Stored data:
-- Opening Marker --

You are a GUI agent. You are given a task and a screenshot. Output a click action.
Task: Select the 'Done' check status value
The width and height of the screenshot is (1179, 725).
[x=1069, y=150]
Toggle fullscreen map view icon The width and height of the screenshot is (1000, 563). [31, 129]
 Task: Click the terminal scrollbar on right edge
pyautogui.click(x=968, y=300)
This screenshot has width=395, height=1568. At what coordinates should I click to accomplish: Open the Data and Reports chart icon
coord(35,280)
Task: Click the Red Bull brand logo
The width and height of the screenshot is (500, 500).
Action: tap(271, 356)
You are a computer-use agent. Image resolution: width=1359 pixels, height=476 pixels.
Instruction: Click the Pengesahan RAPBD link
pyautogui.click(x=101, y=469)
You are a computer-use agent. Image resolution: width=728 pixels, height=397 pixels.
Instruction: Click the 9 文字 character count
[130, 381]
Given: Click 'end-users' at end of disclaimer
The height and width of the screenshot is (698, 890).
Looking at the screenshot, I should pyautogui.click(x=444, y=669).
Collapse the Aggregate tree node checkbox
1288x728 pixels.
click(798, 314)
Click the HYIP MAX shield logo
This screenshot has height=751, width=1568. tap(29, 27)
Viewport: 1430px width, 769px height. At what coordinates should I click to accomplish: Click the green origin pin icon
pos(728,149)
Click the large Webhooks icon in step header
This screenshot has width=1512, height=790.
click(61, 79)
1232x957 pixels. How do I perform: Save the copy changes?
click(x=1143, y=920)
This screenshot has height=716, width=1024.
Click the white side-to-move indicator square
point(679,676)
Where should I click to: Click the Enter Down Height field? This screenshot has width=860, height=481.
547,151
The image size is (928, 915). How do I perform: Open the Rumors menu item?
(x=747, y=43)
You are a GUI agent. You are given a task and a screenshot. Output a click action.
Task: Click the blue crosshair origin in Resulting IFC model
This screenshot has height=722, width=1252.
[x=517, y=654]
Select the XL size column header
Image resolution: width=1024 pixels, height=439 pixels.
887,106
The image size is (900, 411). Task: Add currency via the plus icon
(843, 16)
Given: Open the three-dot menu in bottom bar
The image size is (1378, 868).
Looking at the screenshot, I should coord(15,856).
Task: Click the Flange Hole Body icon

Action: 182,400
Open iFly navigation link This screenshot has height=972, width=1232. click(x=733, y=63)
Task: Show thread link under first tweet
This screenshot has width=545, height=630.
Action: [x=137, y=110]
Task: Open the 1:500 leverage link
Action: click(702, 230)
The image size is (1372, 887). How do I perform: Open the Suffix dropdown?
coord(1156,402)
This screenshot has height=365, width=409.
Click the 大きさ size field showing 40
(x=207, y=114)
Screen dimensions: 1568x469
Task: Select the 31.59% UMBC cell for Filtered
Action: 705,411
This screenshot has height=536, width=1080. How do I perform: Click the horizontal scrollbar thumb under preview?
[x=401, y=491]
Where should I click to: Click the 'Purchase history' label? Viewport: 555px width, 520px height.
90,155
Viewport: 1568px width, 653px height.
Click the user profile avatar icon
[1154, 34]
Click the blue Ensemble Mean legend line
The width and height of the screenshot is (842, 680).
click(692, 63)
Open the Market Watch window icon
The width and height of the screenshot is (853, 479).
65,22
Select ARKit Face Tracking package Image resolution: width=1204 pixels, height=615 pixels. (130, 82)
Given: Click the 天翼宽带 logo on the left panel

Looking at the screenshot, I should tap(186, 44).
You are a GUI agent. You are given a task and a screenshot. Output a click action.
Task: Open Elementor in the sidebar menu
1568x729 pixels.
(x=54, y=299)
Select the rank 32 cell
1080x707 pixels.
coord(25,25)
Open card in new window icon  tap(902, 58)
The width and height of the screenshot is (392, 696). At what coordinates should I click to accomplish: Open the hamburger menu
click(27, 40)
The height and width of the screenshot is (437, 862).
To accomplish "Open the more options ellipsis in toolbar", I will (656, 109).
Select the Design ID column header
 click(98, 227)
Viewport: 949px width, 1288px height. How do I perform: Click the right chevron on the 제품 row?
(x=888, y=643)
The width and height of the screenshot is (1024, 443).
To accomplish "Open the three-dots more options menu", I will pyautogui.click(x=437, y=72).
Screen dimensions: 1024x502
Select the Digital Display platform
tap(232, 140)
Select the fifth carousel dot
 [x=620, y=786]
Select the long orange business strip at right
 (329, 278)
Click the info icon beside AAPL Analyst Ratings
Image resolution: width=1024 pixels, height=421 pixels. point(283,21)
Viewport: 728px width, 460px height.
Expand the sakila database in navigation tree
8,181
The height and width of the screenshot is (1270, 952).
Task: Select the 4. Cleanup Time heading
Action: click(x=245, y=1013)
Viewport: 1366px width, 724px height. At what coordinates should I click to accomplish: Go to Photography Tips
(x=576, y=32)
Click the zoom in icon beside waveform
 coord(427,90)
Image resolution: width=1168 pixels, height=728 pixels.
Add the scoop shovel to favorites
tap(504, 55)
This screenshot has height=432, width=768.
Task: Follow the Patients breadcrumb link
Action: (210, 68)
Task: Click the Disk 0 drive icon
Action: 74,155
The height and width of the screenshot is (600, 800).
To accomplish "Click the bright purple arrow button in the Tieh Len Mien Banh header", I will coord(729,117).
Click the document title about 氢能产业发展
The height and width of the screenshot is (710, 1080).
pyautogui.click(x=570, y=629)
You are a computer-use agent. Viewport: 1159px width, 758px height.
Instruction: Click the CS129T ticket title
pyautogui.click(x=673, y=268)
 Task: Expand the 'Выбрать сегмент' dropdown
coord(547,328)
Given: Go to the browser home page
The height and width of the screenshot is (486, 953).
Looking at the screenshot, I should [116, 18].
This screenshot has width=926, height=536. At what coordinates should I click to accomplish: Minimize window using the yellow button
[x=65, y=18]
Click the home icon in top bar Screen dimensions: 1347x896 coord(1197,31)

-- Closing Marker --

→ WORK TASK
From the records above, retype only the lines starting at the line that contains "Task: Select the 'Done' check status value" and ending at the line that contains "Select the XL size column header", both included.

→ WRITTEN RESPONSE
Task: Select the 'Done' check status value
The width and height of the screenshot is (1179, 725).
[x=1069, y=150]
Toggle fullscreen map view icon The width and height of the screenshot is (1000, 563). [31, 129]
 Task: Click the terminal scrollbar on right edge
pyautogui.click(x=968, y=300)
This screenshot has width=395, height=1568. At what coordinates should I click to accomplish: Open the Data and Reports chart icon
coord(35,280)
Task: Click the Red Bull brand logo
The width and height of the screenshot is (500, 500).
Action: tap(271, 356)
You are a computer-use agent. Image resolution: width=1359 pixels, height=476 pixels.
Instruction: Click the Pengesahan RAPBD link
pyautogui.click(x=101, y=469)
You are a computer-use agent. Image resolution: width=728 pixels, height=397 pixels.
Instruction: Click the 9 文字 character count
[130, 381]
Given: Click 'end-users' at end of disclaimer
The height and width of the screenshot is (698, 890).
Looking at the screenshot, I should pyautogui.click(x=444, y=669).
Collapse the Aggregate tree node checkbox
1288x728 pixels.
click(798, 314)
Click the HYIP MAX shield logo
This screenshot has height=751, width=1568. tap(29, 27)
Viewport: 1430px width, 769px height. At what coordinates should I click to accomplish: Click the green origin pin icon
pos(728,149)
Click the large Webhooks icon in step header
This screenshot has width=1512, height=790.
click(61, 79)
1232x957 pixels. How do I perform: Save the copy changes?
click(x=1143, y=920)
This screenshot has height=716, width=1024.
Click the white side-to-move indicator square
point(679,676)
Where should I click to: Click the Enter Down Height field? This screenshot has width=860, height=481.
547,151
The image size is (928, 915). How do I perform: Open the Rumors menu item?
(x=747, y=43)
You are a GUI agent. You are given a task and a screenshot. Output a click action.
Task: Click the blue crosshair origin in Resulting IFC model
This screenshot has height=722, width=1252.
[x=517, y=654]
Select the XL size column header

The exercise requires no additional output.